Dimostrerò, che il sistema come tale — la sistematica, e quindi il sistema della logica (la soluzione del problema logico, cioè della unità organica delle categorie) — non è possibile, che secondo il nostro punto di vista; cioè secondo il nostro modo di intender l'essere, il vero essere, e quindi la stessa logica; e che tutti gli altri punti di vista rendono impossibile il sistema, e non risolvono il problema della logica. Io farò, brevemente, la critica di questi punti di vista, non per rigettarli assolutamente, ma piuttosto per far vedere che il nostro è il loro risultato necessario, e che esso solo può risolvere il problema; e come non è un punto opposto agli altri, ma contiene in sè gli altri.

Fare la critica di questi punti è fare la storia del problema del concetto e del metodo della logica, e in gran parte della stessa filosofia.

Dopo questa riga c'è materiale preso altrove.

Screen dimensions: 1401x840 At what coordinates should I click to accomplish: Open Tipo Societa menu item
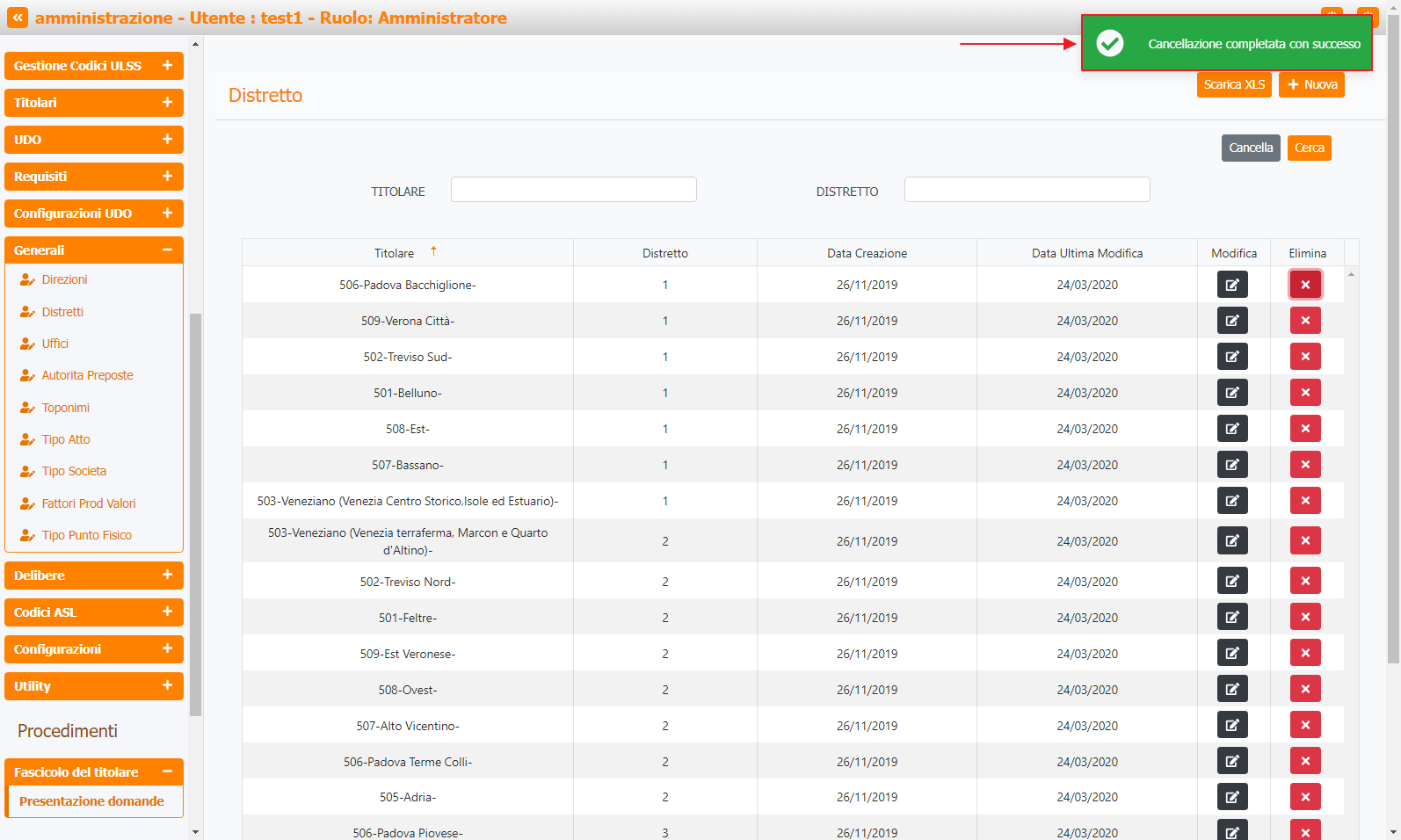point(74,471)
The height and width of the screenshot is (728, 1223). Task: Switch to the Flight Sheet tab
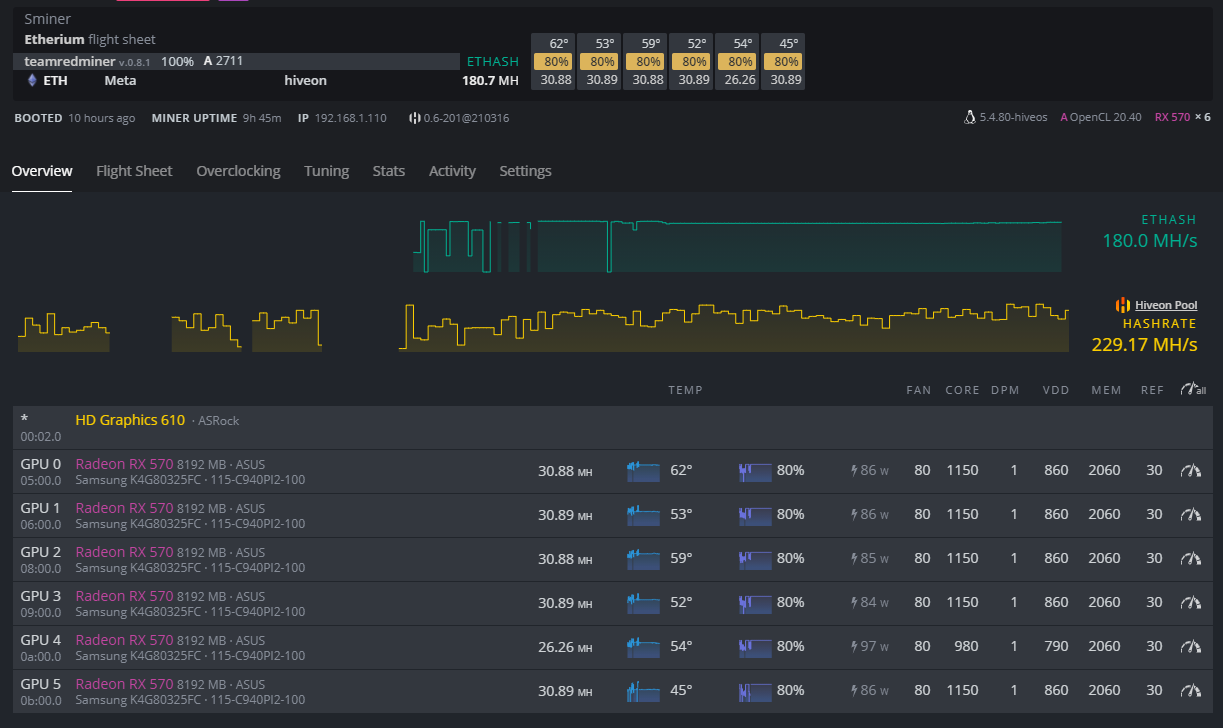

E avere così, mediante la critica, il concetto vero di sistema — il concetto vero della logica —, non è un modo assolutamente estrinseco di giustificare questo concetto. Sistema è in sè sviluppo, critica, storia. La logica, come sistema del semplice pensare, è la storia e direi quasi il dramma del semplice pensare: quella che davvero merita il nome di storia pura ideale eterna. A questo modo noi avremo il concetto di sistema come sviluppo di se stesso; cioè in quanto si forma e si fa realmente o storicamente quello che è. La scienza, infatti, è essenzialmente storia, perchè è ragione, assoluta ragione; e la ragione è assoluta, in quanto è risultato necessario di se stessa. In questa natura della ragione si fonda la necessità della storia della scienza: la necessità della storia in generale. La storia, si dice, serve a far conoscere il presente mediante la conoscenza e la critica del passato. Perchè? Perchè il presente, il vero presente, è la verità del passato: è il passato, in quanto inverato. Il che vuol dire, che il presente senza il passato è qualcosa d'astratto, e perciò non è assoluta ragione. L'assoluta ragione è appunto questo continuo presente, che senza storia non è niente, e la cui concretezza è la storia stessa.

I. Filosofia Antica.

Filosofare è spiegare (conoscere) l'ordine, la connessione, la relazione delle cose.


a) La filosofia greca prima di Socrate considera solo l'ordine naturale delle cose, la natura, la natura delle cose, la realtà naturale: in generale, l'Essere, l'essere naturale.

L'Essere è

1. semplice essere naturale, essere e principio immutabile delle cose: cioè principio materiale (Ionici), numero (Pitagorei), puro essere (Eleati).

2. semplice divenire naturale: principio della mutazione delle cose: cioè semplice indeterminato divenire (Eraclito), divenire materiale (Empedocle, Atomisti), divenire sopramateriale o come intelligenza (Anassagora).